Załóżmy, że umowa dzierżawy nieruchomości została zawarta na 2 lata. Po upływie tego okresu dzierżawca nie usunął się z nieruchomości. Albo analogiczna sytuacja – przy umowie dzierżawy na czas nieoznaczony, wydzierżawiający wypowiada umowę, ale dzierżawca dalej korzysta z nieruchomości, natomiast wydzierżawiający nie podejmuje kroków prawnych zmierzających do usunięcia go. W tym kontekście trzeba pamiętać o instytucji „milczącego przedłużenia umowy".

Jest ona uregulowana w art. 674 kodeksu cywilnego. Zgodnie z nią, jeżeli po upływie terminu oznaczonego w umowie albo wypowiedzeniu, najemca (dzierżawca) nadal używa rzeczy za zgodą wynajmującego (wydzierżawiającego), to poczytuje się w razie wątpliwości, że najem (dzierżawa) został przedłużony na czas nieoznaczony. Wynika z tego, że może wystarczyć tylko dorozumiana zgoda stron do kontynuowania umowy.

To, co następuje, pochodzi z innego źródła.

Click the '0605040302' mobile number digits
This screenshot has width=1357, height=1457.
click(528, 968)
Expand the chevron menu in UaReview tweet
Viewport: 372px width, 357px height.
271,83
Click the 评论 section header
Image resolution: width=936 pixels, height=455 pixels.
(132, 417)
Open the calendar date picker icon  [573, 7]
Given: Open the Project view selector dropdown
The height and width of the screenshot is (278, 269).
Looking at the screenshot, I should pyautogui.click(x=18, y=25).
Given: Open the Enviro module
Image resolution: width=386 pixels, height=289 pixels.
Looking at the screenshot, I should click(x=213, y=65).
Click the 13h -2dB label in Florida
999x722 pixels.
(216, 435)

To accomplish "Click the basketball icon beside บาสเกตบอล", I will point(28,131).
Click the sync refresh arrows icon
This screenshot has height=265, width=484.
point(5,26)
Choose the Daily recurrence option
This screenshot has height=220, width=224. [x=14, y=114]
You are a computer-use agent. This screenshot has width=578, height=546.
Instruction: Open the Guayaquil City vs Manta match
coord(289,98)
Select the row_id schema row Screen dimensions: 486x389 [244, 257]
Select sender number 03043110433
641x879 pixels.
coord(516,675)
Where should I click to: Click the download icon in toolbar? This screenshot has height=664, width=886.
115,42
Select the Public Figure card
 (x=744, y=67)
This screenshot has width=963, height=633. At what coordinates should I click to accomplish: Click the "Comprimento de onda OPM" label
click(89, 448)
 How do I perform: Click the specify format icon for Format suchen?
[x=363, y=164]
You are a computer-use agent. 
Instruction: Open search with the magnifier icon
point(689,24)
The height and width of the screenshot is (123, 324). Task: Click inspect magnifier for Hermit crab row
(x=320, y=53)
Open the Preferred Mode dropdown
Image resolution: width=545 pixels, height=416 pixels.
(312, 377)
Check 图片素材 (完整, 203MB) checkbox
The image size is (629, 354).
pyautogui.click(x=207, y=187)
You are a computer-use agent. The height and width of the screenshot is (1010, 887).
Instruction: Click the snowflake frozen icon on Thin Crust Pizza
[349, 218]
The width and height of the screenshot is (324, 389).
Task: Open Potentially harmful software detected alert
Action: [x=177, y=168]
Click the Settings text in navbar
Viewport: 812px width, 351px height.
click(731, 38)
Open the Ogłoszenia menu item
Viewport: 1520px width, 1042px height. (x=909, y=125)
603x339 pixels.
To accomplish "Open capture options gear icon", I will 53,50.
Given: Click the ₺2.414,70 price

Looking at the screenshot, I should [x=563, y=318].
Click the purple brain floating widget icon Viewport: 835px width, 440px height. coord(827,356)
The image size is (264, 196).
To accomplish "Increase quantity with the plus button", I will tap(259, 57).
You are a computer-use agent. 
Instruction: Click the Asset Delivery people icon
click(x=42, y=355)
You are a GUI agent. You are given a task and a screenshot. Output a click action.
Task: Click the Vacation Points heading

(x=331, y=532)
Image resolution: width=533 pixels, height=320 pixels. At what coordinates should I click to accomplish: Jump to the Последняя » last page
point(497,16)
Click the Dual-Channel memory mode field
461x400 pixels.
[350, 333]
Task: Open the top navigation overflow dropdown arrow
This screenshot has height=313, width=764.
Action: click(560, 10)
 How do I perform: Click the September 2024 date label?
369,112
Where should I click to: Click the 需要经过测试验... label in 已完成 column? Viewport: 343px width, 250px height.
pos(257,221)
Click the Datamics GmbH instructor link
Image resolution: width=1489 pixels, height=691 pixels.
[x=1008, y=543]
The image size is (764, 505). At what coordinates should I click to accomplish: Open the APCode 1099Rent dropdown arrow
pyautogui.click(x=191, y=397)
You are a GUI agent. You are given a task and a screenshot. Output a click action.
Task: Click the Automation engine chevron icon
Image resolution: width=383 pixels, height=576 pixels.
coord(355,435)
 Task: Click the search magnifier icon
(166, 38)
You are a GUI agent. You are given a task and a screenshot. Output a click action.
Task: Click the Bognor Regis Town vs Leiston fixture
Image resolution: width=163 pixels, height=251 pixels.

Należy jednak zaznaczyć, że uiszczanie przez dzierżawcę opłat za „bezumowne korzystanie" potwierdza, że umowa nie jest kontynuowana, gdyż w odmiennym przypadku tytuł zapłaty nie obejmowałby przecież „bezumownego" korzystania z gruntów - bowiem założenie związane z analizowanym przepisem jest takie, że umowa ta wciąż obowiązuje.

Warto też wskazać, że zgodnie z tezami doktryny przepis z art. 674 kodeksu cywilnego ma zastosowanie wtedy, gdy najemca (dzierżawca) nadal używa rzeczy, a wynajmujący zgadza się na to, chociażby w sposób dorozumiany. Zgoda ta musi obejmować cały zakres stosunków faktycznych i prawnych. Tak więc, gdy po upłynięciu okresu wyznaczonego w samej umowie, strony toczą spór co do np. wysokości zapłaty za bezumowne korzystanie z nieruchomości, to nie można tak łatwo i szybko wnioskować, że na pewno „kontynuacja" umowy została przez nie zaakceptowana.

Trzeba podkreślić jeszcze jedną okoliczność, która w wielu tego typu sprawach odgrywa istotną rolę. W orzecznictwie wątpliwości nie budzi to, że instytucja określona w art. 674 kodeksu cywilnego nie znajduje zastosowania, gdy strony umówią się, że przedłużenie najmu wymaga formy pisemnej pod rygorem nieważności. Jeżeli więc w umowie znajdzie się postanowienie, że "zmiana umowy wymaga formy pisemnej pod rygorem nieważności", to nie będzie można skorzystać z „milczącego przedłużenia". Wtedy bowiem niezachowanie tej formy wyłącza powoływanie się przez dzierżawcę czy najemcę na wyrażenie przez wydzierżawiającego woli w jakikolwiek inny sposób. Wiąże się to bowiem z weryfikacją intencji obu stron. Skoro w umowie strony wcześniej stwierdziły, że mogą ją przedłużyć tylko i wyłącznie w formie pisemnej, to takie jest ich ostateczne stanowisko w sprawie.

Tak więc warto uważać przy tolerowaniu korzystania z nieruchomości byłego dzierżawcy/najemcy. Pozostawienie na nieruchomości byłego dzierżawcy czy najemcy nie zawsze spowoduje, że będzie mógł się on domagać uznania, że doszło do milczącego przedłużenia umowy.